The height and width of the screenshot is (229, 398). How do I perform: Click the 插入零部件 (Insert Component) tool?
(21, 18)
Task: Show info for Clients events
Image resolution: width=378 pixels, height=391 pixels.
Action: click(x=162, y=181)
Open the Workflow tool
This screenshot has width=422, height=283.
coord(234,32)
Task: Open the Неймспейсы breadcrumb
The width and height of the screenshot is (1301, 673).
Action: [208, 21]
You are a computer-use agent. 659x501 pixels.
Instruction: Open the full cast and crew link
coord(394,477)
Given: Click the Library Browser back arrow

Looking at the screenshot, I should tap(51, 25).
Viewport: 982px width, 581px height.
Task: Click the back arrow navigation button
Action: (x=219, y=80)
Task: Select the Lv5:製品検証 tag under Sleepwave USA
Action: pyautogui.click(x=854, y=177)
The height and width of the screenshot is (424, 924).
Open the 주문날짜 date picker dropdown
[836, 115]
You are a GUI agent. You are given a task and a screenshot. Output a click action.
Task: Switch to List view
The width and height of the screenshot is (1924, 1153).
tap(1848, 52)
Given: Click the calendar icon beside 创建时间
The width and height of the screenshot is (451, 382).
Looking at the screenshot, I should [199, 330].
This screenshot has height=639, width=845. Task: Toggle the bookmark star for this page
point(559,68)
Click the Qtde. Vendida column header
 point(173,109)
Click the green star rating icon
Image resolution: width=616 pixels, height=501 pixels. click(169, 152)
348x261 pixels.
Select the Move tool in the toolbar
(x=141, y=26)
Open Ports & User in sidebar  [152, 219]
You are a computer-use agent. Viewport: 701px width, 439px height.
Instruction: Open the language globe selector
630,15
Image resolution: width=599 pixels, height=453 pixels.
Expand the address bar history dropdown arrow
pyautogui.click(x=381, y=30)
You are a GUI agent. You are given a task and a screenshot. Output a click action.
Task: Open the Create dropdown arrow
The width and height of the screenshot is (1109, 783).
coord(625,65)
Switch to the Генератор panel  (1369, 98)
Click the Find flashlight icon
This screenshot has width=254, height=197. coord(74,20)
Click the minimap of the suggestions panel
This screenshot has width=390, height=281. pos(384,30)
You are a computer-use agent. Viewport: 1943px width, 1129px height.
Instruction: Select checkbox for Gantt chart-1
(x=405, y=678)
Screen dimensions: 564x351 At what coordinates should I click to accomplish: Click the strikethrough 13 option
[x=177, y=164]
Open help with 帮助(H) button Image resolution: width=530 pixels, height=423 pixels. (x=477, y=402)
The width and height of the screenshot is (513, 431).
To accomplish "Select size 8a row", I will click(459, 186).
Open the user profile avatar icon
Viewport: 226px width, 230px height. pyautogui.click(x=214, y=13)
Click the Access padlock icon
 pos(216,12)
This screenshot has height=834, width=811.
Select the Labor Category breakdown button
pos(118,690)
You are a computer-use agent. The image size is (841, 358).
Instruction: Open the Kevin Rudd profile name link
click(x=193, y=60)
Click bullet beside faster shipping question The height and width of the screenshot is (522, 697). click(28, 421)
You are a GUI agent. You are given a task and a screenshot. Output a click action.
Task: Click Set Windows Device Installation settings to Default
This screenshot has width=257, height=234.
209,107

____

-- What you need to do --
Reproduce all the records above, replacing every occurrence of "Instruction" with "Goal" and keeping everything else the same.

-- The completed task --
The height and width of the screenshot is (229, 398). How do I perform: Click the 插入零部件 (Insert Component) tool?
(21, 18)
Task: Show info for Clients events
Image resolution: width=378 pixels, height=391 pixels.
Action: click(x=162, y=181)
Open the Workflow tool
This screenshot has width=422, height=283.
coord(234,32)
Task: Open the Неймспейсы breadcrumb
The width and height of the screenshot is (1301, 673).
Action: [208, 21]
You are a computer-use agent. 659x501 pixels.
Goal: Open the full cast and crew link
coord(394,477)
Given: Click the Library Browser back arrow

Looking at the screenshot, I should tap(51, 25).
Viewport: 982px width, 581px height.
Task: Click the back arrow navigation button
Action: (x=219, y=80)
Task: Select the Lv5:製品検証 tag under Sleepwave USA
Action: pyautogui.click(x=854, y=177)
The height and width of the screenshot is (424, 924).
Open the 주문날짜 date picker dropdown
[836, 115]
You are a GUI agent. You are given a task and a screenshot. Output a click action.
Task: Switch to List view
The width and height of the screenshot is (1924, 1153).
tap(1848, 52)
Given: Click the calendar icon beside 创建时间
The width and height of the screenshot is (451, 382).
Looking at the screenshot, I should [199, 330].
This screenshot has height=639, width=845. Task: Toggle the bookmark star for this page
point(559,68)
Click the Qtde. Vendida column header
 point(173,109)
Click the green star rating icon
Image resolution: width=616 pixels, height=501 pixels. click(169, 152)
348x261 pixels.
Select the Move tool in the toolbar
(x=141, y=26)
Open Ports & User in sidebar  [152, 219]
You are a computer-use agent. Viewport: 701px width, 439px height.
Goal: Open the language globe selector
630,15
Image resolution: width=599 pixels, height=453 pixels.
Expand the address bar history dropdown arrow
pyautogui.click(x=381, y=30)
You are a GUI agent. You are given a task and a screenshot. Output a click action.
Task: Open the Create dropdown arrow
The width and height of the screenshot is (1109, 783).
coord(625,65)
Switch to the Генератор panel  (1369, 98)
Click the Find flashlight icon
This screenshot has width=254, height=197. coord(74,20)
Click the minimap of the suggestions panel
This screenshot has width=390, height=281. pos(384,30)
You are a computer-use agent. Viewport: 1943px width, 1129px height.
Goal: Select checkbox for Gantt chart-1
(x=405, y=678)
Screen dimensions: 564x351 At what coordinates should I click to accomplish: Click the strikethrough 13 option
[x=177, y=164]
Open help with 帮助(H) button Image resolution: width=530 pixels, height=423 pixels. (x=477, y=402)
The width and height of the screenshot is (513, 431).
To accomplish "Select size 8a row", I will click(459, 186).
Open the user profile avatar icon
Viewport: 226px width, 230px height. pyautogui.click(x=214, y=13)
Click the Access padlock icon
 pos(216,12)
This screenshot has height=834, width=811.
Select the Labor Category breakdown button
pos(118,690)
You are a computer-use agent. The image size is (841, 358).
Goal: Open the Kevin Rudd profile name link
click(x=193, y=60)
Click bullet beside faster shipping question The height and width of the screenshot is (522, 697). click(28, 421)
You are a GUI agent. You are given a task and a screenshot. Output a click action.
Task: Click Set Windows Device Installation settings to Default
This screenshot has width=257, height=234.
209,107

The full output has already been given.